Suggestions on how to write a debug format conversion tool - debugging

I'm looking to write a tool that aims to convert debug symbols of one format to another format that's compatible for use under GDB. This seems like a tedious and potentially complex project so I'm not exactly sure how to tackling it.
Intially I'm aiming to convert the Turbo Debug Symbol table(TDS) emitted from borland compilers into something like stabs or dwarf format(seems like dwarf is prefer from my research). But ideally I want to design my tool to be easy enough to extend so it could convert other formats too later on. e.g. codeview4 or maybe even pdb.
My primary motivation for creating this are:
Interoperability. If I can convert a foreign debug format into a form gdb can work with then source-level debugging would be possible on binaries compiled from another compiler other than gcc. This means any frontend debugging interface that uses gdb as a backend will work as well.
No other tools exist. I did a google searching around for similar tools and the closest I've found is tds2dbg. But it doesn't quite do what I'm looking for.
What I have to work with at the moment:
I already have a debug hook API that can understand the TDS debug format. I can use that to help me get at the needed information from the source format I'm converting from.
For the scope of this project, I'm mainly interested in getting this to work under the win32 environment. Other platforms and tools I'm not really concerned about.
The target dwarf debug format I'm converting to. This one I'm really not familiar with at all. I have used gcc ported compilers like MinGW before and debugged them with gdb with the dwarf format. But I don't have any idea how this format is implemented on windows.
The last point is the one I'm concerned about. I'm reading through the dwarf spec documentation but I find I'm having trouble really understanding and comprehending how it works. There's so much detail in there but at the same time it doesn't have any details about how dwarf gets implemented on object files and image files on a platform that doesn't use ELF natively -- namely the PE-COFF format that windows uses. The documentation is also a very dry read, long sentences make it hard to understand and diagrams and illustrations are sparse. I came across an API called libDwarf that should take most of the parsing work out of interpreting dwarf. The problem is I'm still trying to get it to build and I don't know yet how it will work out.
I haven't written any code yet since I don't fully understand what it is I need to build. I have a feeling the biggest hurtle will be figuring out how to work with dwarf due to it's complexity. Googling for information on how dwarf works under windows hasn't turned up anything helpful either. Like for example, there's no information about the 'glue' code that's needed to contain dwarf within a PE executable image file. How are the dwarf sections exactly layed out? Are there any header information for each section? GDB clearly doesn't just take a 'raw' dwarf debug file and use it as is. So what kind of format does gdb expect the debug file to be in for it to be able to work with it?
My question is, how can I start on such a project? More importantly, where can I turn to for help when I inevitably get stuck on a problem?
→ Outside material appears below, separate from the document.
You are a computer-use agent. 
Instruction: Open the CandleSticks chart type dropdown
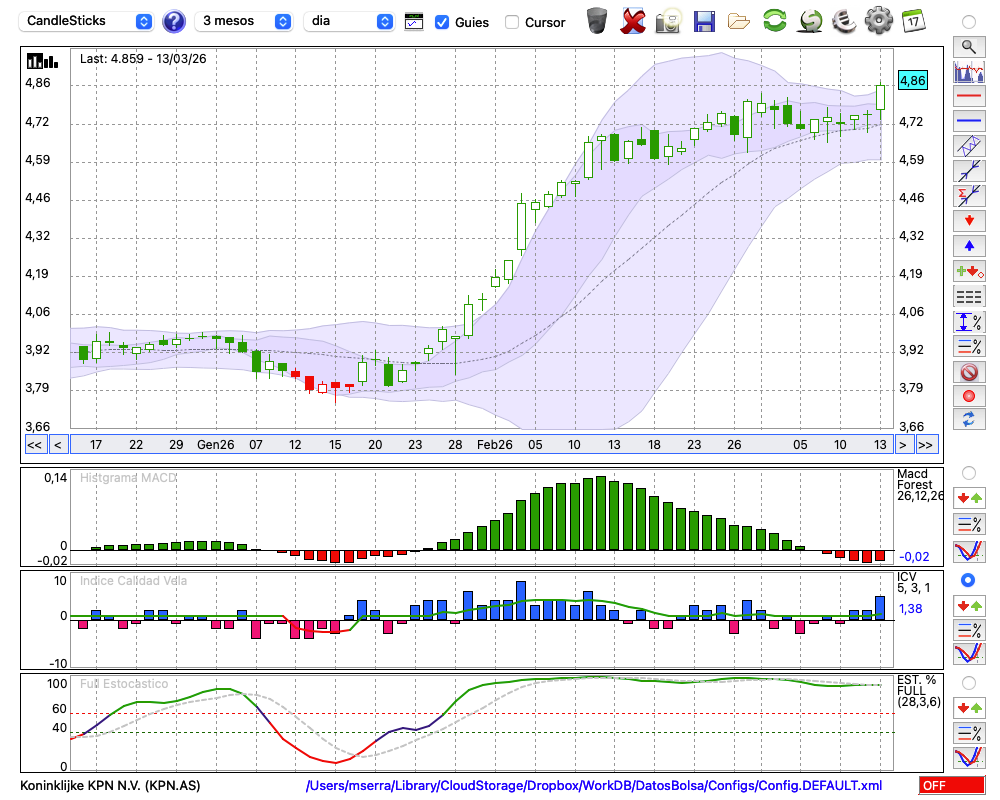coord(87,21)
Affinic Assembler for Windows
Affinic Assembler is an x86/x86-64 assembler for Windows that takes GAS-syntax assembly source with DWARF debug information and generates corresponding CodeView format sections in object file in order to make the linked program debuggable in Visual Studio. This program is good for Cygwin and MinGW users to port Linux code to Windows.
http://www.affinic.com/?page_id=48

You are asking several questions here :-)
I think you are heading in the right direction, using libdwarf.
BUT, have you taken a look at objcopy to see if this tool can do some of the work for you? It probably doesn't support borland, pdb or codeview4, but it might be worth looking into. (Another approach may be to extend objcopy to support the formats you are trying to convert between.)
I have used the dwarf-discuss mailing list sometimes when I have become stuck.
http://lists.dwarfstd.org/listinfo.cgi/dwarf-discuss-dwarfstd.org
As for the questions on dwarf, split them into separate questions and I will do my best to
answer them. :-)

Related

How to inspect a MacOS executable file (Mach-O)?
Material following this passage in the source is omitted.